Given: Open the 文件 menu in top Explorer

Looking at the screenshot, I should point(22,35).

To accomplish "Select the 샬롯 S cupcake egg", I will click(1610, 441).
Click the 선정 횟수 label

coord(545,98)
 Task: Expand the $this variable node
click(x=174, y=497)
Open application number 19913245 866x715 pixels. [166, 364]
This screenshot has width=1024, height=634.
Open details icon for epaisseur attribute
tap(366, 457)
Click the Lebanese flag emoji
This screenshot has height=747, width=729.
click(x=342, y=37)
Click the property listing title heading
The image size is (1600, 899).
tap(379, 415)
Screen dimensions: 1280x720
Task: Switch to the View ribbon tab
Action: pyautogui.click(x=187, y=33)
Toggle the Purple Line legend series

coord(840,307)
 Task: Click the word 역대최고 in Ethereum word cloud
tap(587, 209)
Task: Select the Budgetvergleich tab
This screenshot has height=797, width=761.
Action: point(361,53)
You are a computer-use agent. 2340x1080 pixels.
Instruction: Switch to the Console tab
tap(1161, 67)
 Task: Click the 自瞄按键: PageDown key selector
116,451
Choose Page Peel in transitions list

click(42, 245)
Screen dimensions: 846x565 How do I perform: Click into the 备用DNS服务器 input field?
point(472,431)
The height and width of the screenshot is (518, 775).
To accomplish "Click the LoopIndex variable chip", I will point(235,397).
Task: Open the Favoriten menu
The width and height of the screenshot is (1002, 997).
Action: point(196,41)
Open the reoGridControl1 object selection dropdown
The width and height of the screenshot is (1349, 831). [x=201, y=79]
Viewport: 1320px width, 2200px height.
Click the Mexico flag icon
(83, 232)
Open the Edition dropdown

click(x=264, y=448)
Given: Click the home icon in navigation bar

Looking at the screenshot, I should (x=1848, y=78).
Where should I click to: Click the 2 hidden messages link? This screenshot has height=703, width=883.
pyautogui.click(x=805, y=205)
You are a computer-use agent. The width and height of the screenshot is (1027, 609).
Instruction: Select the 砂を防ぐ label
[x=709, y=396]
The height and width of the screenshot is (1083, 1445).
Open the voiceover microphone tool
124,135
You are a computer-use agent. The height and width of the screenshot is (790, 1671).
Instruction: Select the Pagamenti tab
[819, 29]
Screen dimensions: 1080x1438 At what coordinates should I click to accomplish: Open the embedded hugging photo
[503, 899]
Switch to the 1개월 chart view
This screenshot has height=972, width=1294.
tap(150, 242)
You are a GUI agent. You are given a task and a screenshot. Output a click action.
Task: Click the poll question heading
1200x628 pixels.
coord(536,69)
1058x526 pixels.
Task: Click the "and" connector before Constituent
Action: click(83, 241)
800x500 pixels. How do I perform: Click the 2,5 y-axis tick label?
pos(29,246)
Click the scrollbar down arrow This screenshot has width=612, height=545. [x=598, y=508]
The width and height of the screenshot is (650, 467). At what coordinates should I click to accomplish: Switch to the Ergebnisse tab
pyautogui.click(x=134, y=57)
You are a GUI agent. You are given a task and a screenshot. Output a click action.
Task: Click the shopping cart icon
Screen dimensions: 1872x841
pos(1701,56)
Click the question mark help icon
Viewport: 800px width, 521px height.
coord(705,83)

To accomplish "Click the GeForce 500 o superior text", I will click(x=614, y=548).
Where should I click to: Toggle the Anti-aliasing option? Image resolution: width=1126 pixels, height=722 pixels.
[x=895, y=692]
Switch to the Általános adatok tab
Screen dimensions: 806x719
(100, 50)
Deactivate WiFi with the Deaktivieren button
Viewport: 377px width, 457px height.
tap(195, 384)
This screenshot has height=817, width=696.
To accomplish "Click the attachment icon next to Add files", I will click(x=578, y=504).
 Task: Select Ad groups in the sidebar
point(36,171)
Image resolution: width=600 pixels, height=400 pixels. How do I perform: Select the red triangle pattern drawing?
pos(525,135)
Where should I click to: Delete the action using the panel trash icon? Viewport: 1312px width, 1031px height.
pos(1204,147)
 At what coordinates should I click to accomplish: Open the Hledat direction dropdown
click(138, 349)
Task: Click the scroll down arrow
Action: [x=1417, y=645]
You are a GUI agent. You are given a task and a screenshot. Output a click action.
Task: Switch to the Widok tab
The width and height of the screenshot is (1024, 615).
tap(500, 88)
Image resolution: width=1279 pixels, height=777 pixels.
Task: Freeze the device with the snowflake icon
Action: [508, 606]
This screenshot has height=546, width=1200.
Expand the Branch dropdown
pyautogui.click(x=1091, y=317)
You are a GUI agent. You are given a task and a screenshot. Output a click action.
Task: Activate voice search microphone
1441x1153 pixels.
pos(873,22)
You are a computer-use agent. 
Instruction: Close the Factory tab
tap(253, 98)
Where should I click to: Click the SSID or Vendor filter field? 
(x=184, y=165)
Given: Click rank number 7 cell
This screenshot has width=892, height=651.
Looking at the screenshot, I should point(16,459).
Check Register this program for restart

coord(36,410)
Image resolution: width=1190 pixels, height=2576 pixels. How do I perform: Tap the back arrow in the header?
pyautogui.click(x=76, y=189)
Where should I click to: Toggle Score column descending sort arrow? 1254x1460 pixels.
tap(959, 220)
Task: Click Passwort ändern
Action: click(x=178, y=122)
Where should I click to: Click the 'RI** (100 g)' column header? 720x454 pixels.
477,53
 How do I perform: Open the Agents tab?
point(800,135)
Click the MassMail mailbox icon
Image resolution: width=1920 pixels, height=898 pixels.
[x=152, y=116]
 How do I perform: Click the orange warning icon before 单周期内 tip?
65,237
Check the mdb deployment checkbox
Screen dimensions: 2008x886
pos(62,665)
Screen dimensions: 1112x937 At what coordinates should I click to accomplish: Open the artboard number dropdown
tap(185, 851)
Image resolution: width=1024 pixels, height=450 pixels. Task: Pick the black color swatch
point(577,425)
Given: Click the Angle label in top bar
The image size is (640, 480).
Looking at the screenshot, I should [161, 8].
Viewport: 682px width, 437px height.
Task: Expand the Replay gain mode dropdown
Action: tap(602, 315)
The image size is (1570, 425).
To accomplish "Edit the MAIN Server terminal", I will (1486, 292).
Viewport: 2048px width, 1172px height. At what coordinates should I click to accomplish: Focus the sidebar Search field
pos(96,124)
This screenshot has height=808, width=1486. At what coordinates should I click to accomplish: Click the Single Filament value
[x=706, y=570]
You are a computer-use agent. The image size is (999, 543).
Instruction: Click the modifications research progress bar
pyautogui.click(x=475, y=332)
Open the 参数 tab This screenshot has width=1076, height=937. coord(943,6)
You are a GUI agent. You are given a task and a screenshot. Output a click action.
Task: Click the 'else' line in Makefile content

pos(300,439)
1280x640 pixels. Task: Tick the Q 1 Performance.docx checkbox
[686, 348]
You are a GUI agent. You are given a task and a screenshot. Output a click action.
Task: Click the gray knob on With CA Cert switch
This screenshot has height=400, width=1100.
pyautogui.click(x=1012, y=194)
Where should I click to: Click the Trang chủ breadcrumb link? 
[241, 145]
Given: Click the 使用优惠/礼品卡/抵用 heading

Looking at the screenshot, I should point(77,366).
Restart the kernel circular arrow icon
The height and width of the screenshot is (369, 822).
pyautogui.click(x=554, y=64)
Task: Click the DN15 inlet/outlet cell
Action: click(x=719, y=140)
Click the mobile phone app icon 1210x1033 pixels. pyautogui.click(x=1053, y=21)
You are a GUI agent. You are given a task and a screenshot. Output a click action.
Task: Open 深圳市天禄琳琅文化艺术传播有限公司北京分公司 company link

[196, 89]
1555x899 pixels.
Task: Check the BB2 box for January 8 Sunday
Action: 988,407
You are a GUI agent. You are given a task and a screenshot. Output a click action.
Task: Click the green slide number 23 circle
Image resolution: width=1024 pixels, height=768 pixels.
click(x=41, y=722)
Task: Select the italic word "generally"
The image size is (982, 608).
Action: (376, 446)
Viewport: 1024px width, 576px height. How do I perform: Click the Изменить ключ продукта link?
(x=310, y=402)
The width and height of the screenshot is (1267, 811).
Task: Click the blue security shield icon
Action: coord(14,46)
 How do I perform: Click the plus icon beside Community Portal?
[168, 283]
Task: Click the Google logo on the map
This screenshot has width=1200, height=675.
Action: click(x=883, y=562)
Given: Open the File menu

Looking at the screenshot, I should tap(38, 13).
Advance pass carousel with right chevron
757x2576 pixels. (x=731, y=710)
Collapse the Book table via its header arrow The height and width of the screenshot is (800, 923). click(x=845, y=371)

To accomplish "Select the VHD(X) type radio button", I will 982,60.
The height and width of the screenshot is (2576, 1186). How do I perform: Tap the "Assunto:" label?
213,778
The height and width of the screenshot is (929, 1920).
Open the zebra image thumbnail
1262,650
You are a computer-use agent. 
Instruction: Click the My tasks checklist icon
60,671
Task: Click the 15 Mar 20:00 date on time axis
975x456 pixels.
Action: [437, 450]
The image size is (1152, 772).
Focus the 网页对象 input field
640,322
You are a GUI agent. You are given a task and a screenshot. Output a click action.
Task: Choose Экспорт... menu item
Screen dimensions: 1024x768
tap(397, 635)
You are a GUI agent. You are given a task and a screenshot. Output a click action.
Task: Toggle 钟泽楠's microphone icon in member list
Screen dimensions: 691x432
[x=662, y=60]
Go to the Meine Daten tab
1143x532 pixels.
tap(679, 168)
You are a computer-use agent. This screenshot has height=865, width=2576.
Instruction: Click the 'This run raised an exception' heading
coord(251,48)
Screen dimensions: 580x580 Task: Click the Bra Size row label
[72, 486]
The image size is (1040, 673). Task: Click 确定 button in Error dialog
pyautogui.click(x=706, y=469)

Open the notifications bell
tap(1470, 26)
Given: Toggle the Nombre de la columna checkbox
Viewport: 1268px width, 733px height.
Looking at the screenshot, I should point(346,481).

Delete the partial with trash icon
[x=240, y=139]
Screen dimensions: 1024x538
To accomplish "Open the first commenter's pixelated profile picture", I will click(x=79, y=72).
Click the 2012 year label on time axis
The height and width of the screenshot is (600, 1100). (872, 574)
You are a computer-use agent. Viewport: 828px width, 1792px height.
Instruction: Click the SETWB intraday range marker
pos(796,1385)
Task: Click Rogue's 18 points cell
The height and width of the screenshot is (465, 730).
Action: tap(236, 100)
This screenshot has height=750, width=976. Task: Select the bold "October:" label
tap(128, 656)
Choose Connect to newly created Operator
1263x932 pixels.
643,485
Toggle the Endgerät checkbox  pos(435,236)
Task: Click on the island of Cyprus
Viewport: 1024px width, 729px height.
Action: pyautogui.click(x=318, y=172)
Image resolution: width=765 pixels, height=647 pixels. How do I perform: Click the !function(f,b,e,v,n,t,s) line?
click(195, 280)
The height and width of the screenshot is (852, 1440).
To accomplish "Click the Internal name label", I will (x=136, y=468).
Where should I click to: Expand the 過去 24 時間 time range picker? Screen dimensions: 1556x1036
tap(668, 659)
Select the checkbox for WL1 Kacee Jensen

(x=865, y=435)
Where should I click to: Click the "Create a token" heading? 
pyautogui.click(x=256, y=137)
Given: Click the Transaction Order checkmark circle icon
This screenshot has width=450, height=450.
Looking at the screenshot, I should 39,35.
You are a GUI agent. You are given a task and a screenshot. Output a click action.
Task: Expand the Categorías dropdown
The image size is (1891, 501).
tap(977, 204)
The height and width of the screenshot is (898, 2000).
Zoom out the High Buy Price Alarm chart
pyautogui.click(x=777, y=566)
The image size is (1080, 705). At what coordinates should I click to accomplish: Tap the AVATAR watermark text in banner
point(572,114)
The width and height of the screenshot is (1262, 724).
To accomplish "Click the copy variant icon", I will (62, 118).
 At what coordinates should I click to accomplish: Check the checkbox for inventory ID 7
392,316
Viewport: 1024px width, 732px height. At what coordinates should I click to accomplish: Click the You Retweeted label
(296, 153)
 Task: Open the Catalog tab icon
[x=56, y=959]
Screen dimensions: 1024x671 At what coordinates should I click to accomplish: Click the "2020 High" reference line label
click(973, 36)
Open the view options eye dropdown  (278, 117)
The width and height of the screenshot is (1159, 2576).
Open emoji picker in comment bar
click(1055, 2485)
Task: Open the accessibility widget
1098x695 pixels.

======

• Exercise aim: List the lines of the records where "computer" occurs.

• Task response:
You are a computer-use agent. 2340x1080 pixels.
You are a computer-use agent. The width and height of the screenshot is (1027, 609).
You are a computer-use agent. The height and width of the screenshot is (790, 1671).
You are a computer-use agent. 
You are a computer-use agent. The image size is (999, 543).
You are a computer-use agent. 
You are a computer-use agent. This screenshot has height=865, width=2576.
You are a computer-use agent. Viewport: 828px width, 1792px height.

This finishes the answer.